***** RECORDS FOR THIS TASK
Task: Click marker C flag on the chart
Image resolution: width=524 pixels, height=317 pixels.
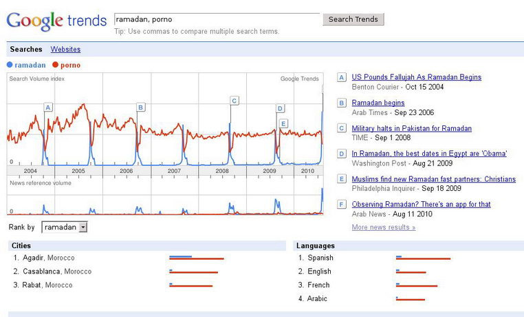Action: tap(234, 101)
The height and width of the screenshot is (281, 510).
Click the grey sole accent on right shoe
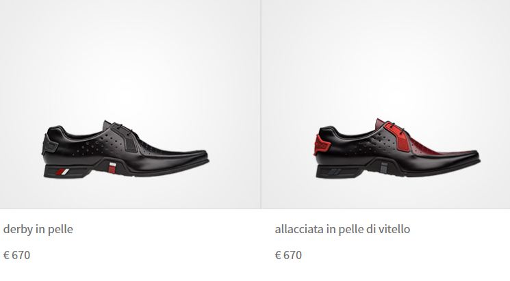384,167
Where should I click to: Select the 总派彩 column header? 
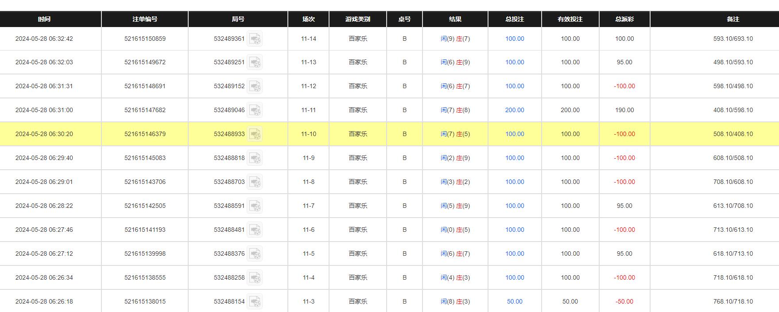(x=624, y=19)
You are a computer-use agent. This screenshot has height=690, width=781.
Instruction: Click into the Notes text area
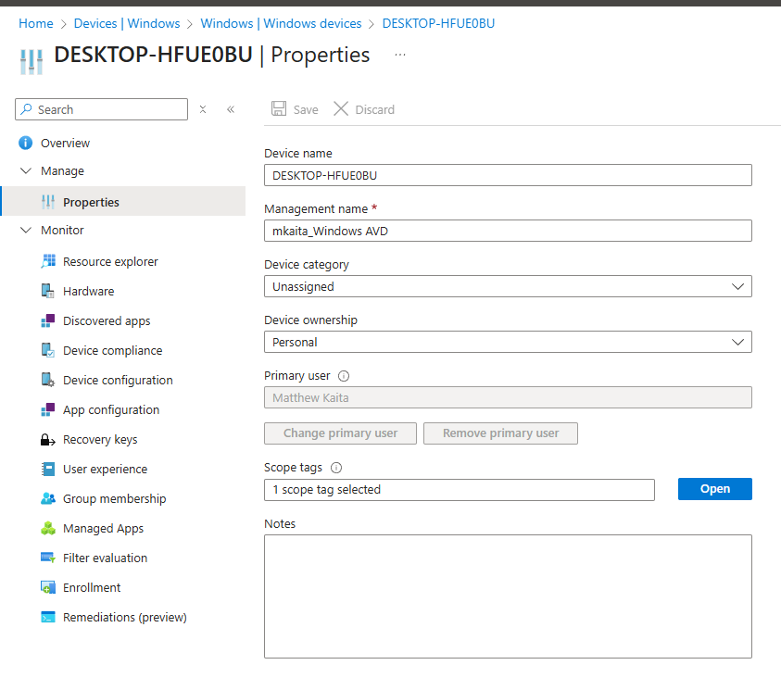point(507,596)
**********
***** RECORDS FOR THIS TASK
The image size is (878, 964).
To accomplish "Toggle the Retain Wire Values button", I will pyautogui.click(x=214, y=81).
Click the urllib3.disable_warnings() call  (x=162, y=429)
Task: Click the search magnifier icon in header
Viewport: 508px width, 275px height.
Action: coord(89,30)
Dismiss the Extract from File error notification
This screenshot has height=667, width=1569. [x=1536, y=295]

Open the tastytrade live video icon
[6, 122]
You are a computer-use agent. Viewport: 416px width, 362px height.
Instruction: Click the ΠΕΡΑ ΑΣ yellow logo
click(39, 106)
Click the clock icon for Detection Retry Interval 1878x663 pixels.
**********
Starting with the line above that holds "You are a computer-use agent. Viewport: 416px" and stopping with the line that holds "Click the clock", reproduce each line exactly, omitting all other lines.

--- YOUR SOLUTION ---
You are a computer-use agent. Viewport: 416px width, 362px height.
Instruction: Click the ΠΕΡΑ ΑΣ yellow logo
click(39, 106)
Click the clock icon for Detection Retry Interval 1878x663 pixels.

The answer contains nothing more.